● Records from a data collection

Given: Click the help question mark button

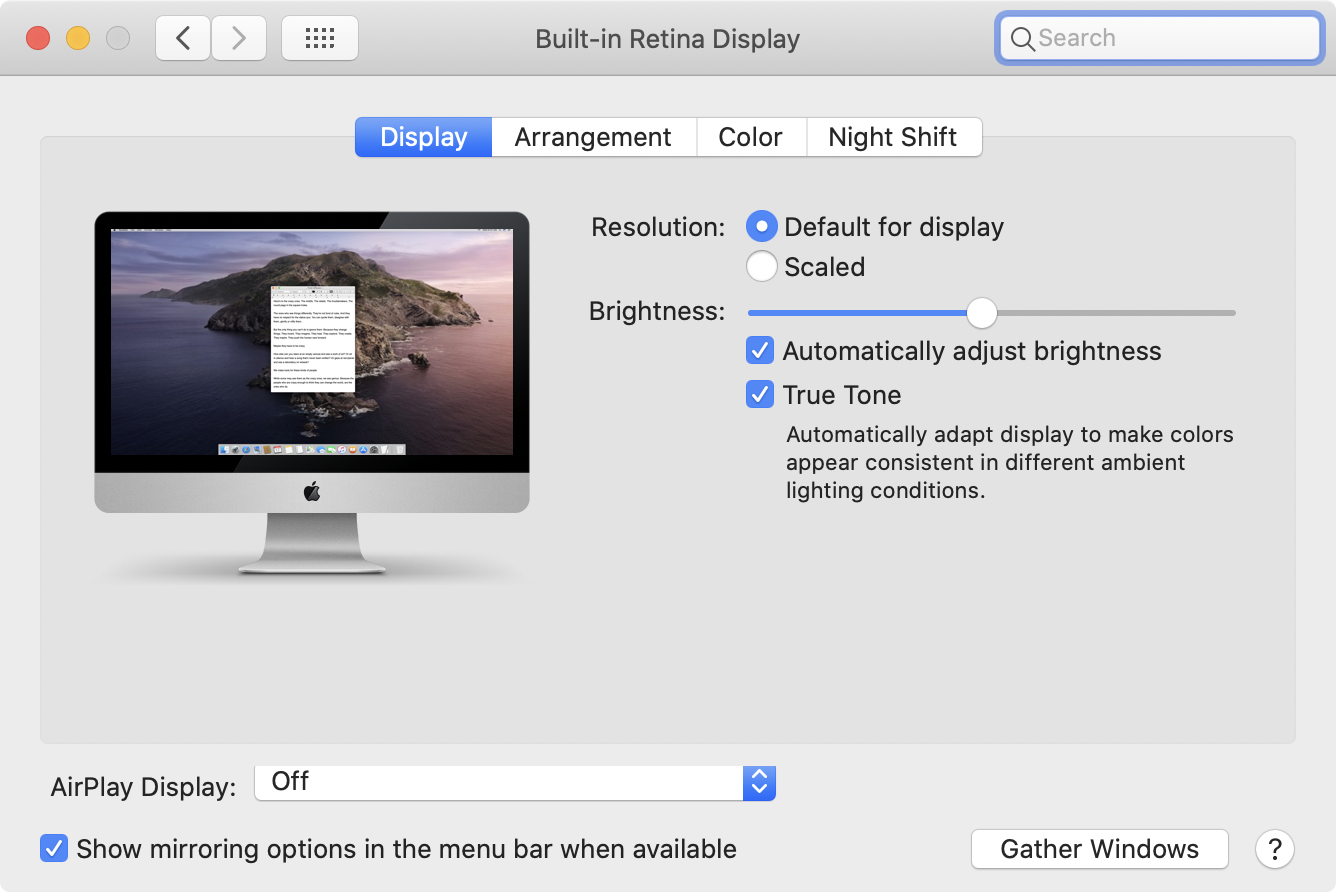Looking at the screenshot, I should [1274, 849].

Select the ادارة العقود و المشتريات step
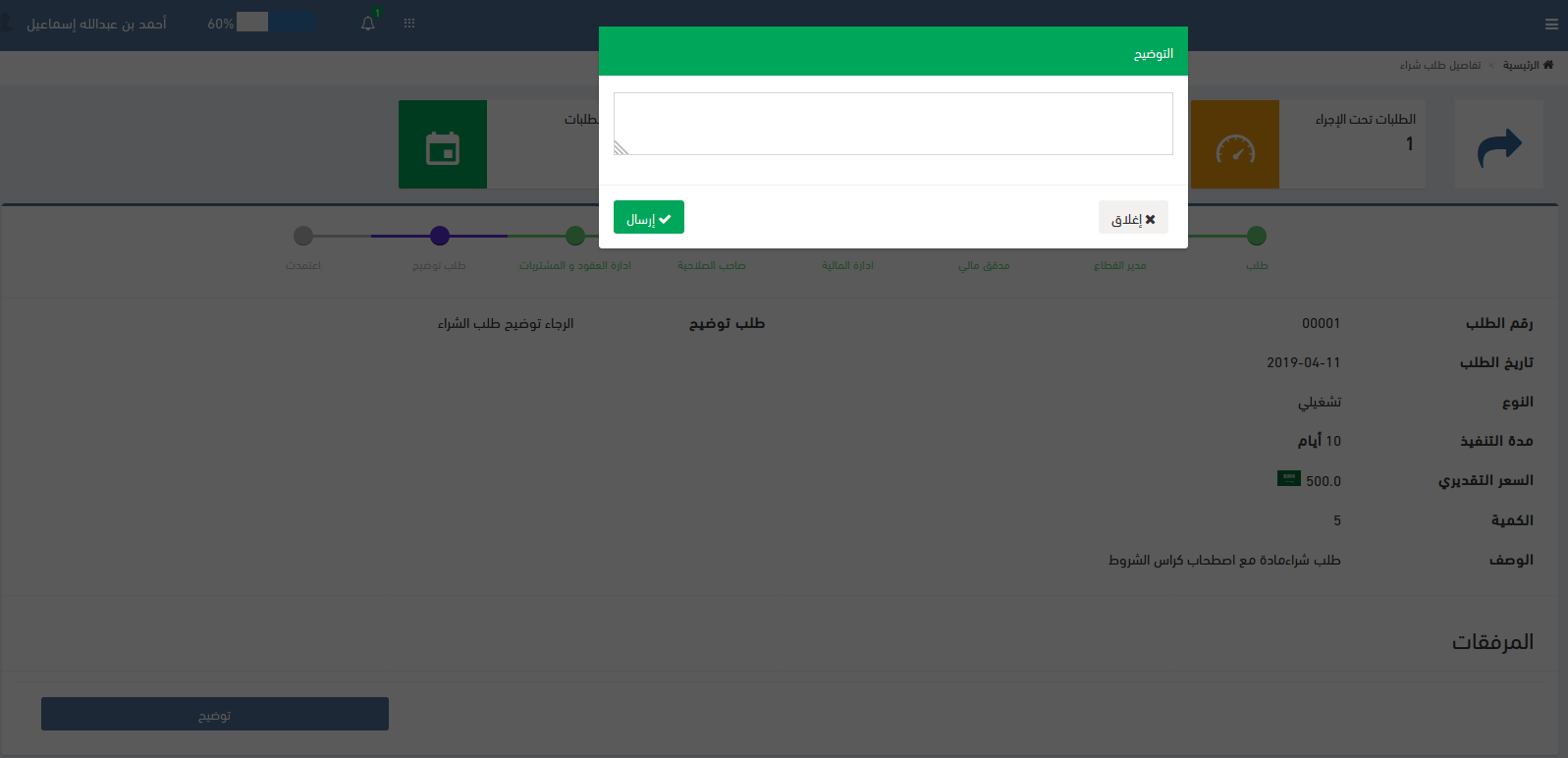pyautogui.click(x=575, y=236)
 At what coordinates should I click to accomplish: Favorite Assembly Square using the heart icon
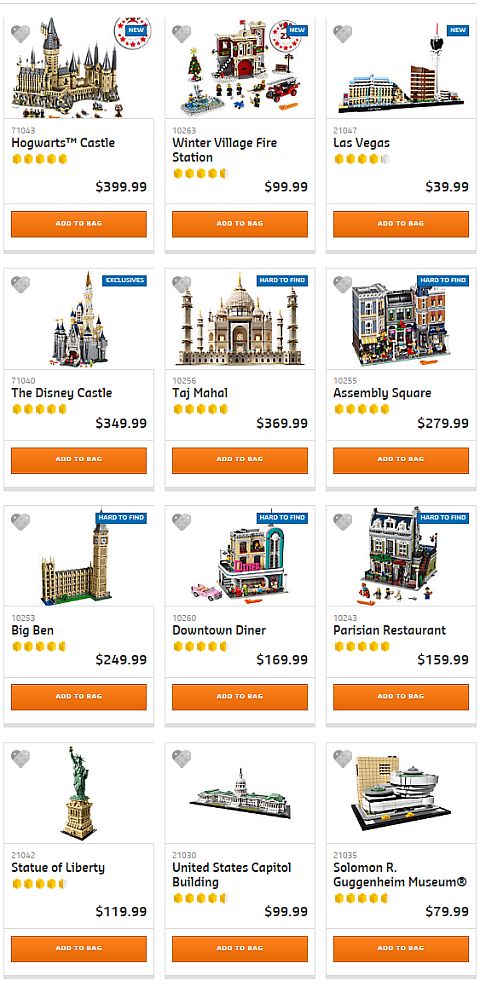point(342,285)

● Exercise description
Would you return all the data exactly as given, minus the pictures?

● Answer section
Given: Click the help question mark button

Looking at the screenshot, I should [1274, 849].

Select the ادارة العقود و المشتريات step
pyautogui.click(x=575, y=236)
 At what coordinates should I click to accomplish: Favorite Assembly Square using the heart icon
point(342,285)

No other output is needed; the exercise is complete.